#### [依頼内容 1]
Hadoop WordCountの抜粋を読み、次の問いに答えること。
(a) 筆者が動作させたHadoopのバージョンは何か。
(b) Mapクラスはどのクラスを継承しているか。
(c) コンパイルには何を使うことにしたか。
#### [依頼内容 2]
Hadoop WordCountの抜粋のうち、「job.setInputFormatClass(TextInputFormat.class);」を含む語句で始まり「tにやらせることにしました.」で終わる部分を、一字も変えずに書き写すこと。

#### [抜粋]
# # #

WordCountやっと動いた

Hadoop Tutorialでよく見かけるWordCountを試してみました.
なかなか動かず,あれこれ修正してようやく何とかなりました.
Hadoopのバージョンによって,継承すべきクラスとか引数の型が異なるみたい.

MapperとReducer

今回は,バージョン0.20.2+737で動作させました.

$ hadoop version
Hadoop 0.20.2+737
Subversion  -r 98c55c28258aa6f42250569bd7fa431ac657bdbd
Compiled by root on Mon Oct 11 13:14:05 EDT 2010
From source with checksum d13991fbc138e18f3b7eb8f60ee708dd


ソースはこんな感じ.

package org.myorg;
import java.io.IOException;
import java.util.*;
import org.apache.hadoop.fs.Path;
import org.apache.hadoop.conf.*;
import org.apache.hadoop.io.*;
import org.apache.hadoop.mapreduce.*;
import org.apache.hadoop.mapreduce.lib.input.FileInputFormat;
import org.apache.hadoop.mapreduce.lib.input.TextInputFormat;
import org.apache.hadoop.mapreduce.lib.output.FileOutputFormat;
import org.apache.hadoop.mapreduce.lib.output.TextOutputFormat;
        
public class WordCount {
    public static class Map extends Mapper<LongWritable, Text, Text, IntWritable> {
	private final static IntWritable one = new IntWritable(1);
	private Text word = new Text();

	public void map(LongWritable key, Text value, Context context) throws IOException, InterruptedException {
	    String line = value.toString();
	    StringTokenizer tokenizer = new StringTokenizer(line);
	    while (tokenizer.hasMoreTokens()) {
		word.set(tokenizer.nextToken());
		context.write(word, one);
	    }
	}
    }

    public static class Reduce extends Reducer<Text, IntWritable, Text, IntWritable> {
	public void reduce(Text key, Iterable<IntWritable> values, Context context) throws IOException, InterruptedException {
	    int sum = 0;
	    for (IntWritable value : values) {
		sum += value.get();
	    }
	    context.write(key, new IntWritable(sum));
	}
    }

    public static void main(String[] args) throws Exception {
	Configuration conf = new Configuration();
        Job job = new Job(conf, "wordcount");

	job.setOutputKeyClass(Text.class);
	job.setOutputValueClass(IntWritable.class);

	job.setMapperClass(Map.class);
	job.setReducerClass(Reduce.class);
	job.setJarByClass(Map.class);
	job.setJarByClass(Reduce.class);

	job.setInputFormatClass(TextInputFormat.class);
	job.setOutputFormatClass(TextOutputFormat.class);

	FileInputFormat.addInputPath(job, new Path(args[0]));
	FileOutputFormat.setOutputPath(job, new Path(args[1]));

	job.waitForCompletion(true);
    }
}

build.xml

Tutorialではjavacを叩いてコンパイルしてますが,どうにもメンドいのでAntにやらせることにしました.

# # #

#### [提供情報]
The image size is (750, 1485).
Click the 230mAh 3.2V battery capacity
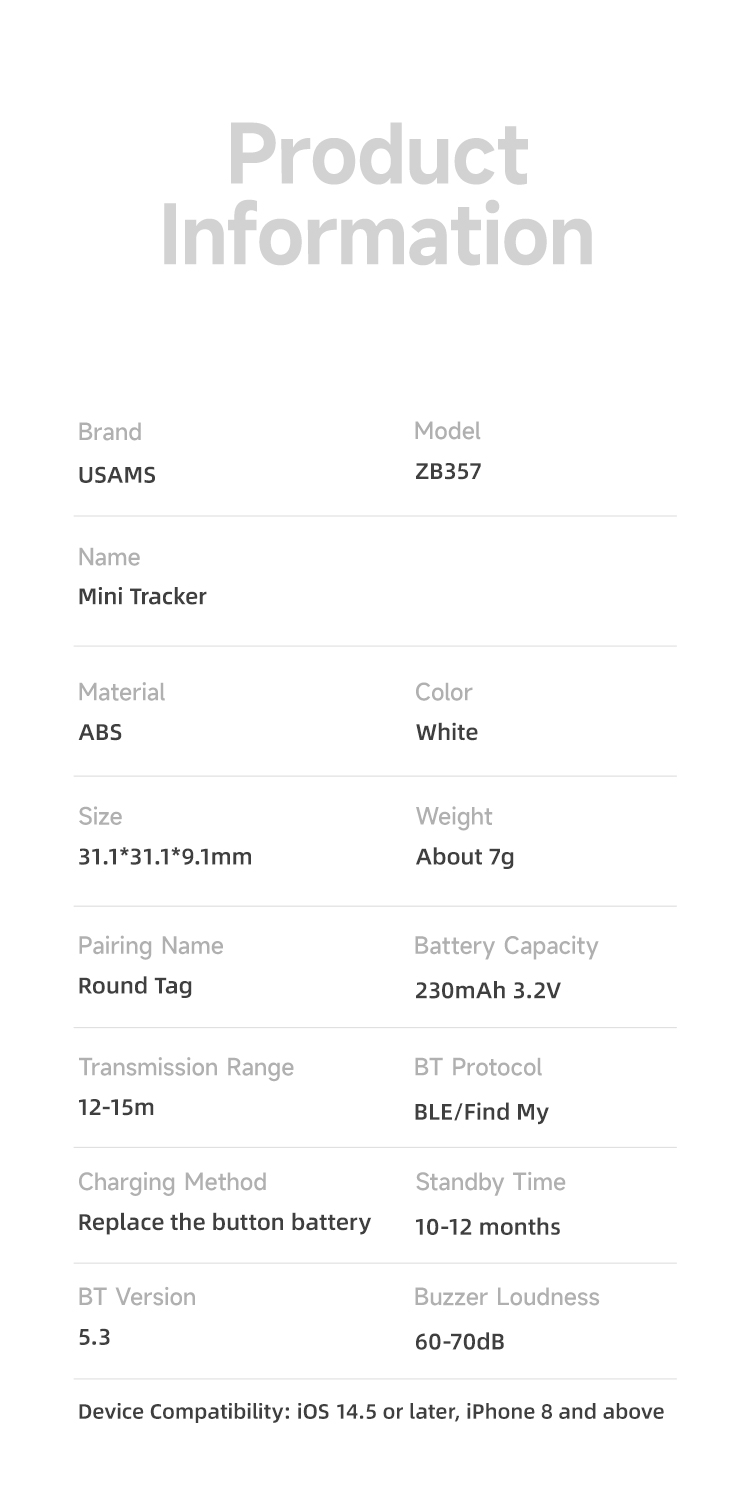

# # #

#### [回答 1]
(a) 0.20.2+737
(b) Mapper<LongWritable, Text, Text, IntWritable>
(c) Ant

#### [回答 2]
job.setInputFormatClass(TextInputFormat.class);
	job.setOutputFormatClass(TextOutputFormat.class);

	FileInputFormat.addInputPath(job, new Path(args[0]));
	FileOutputFormat.setOutputPath(job, new Path(args[1]));

	job.waitForCompletion(true);
    }
}

build.xml

Tutorialではjavacを叩いてコンパイルしてますが,どうにもメンドいのでAntにやらせることにしました.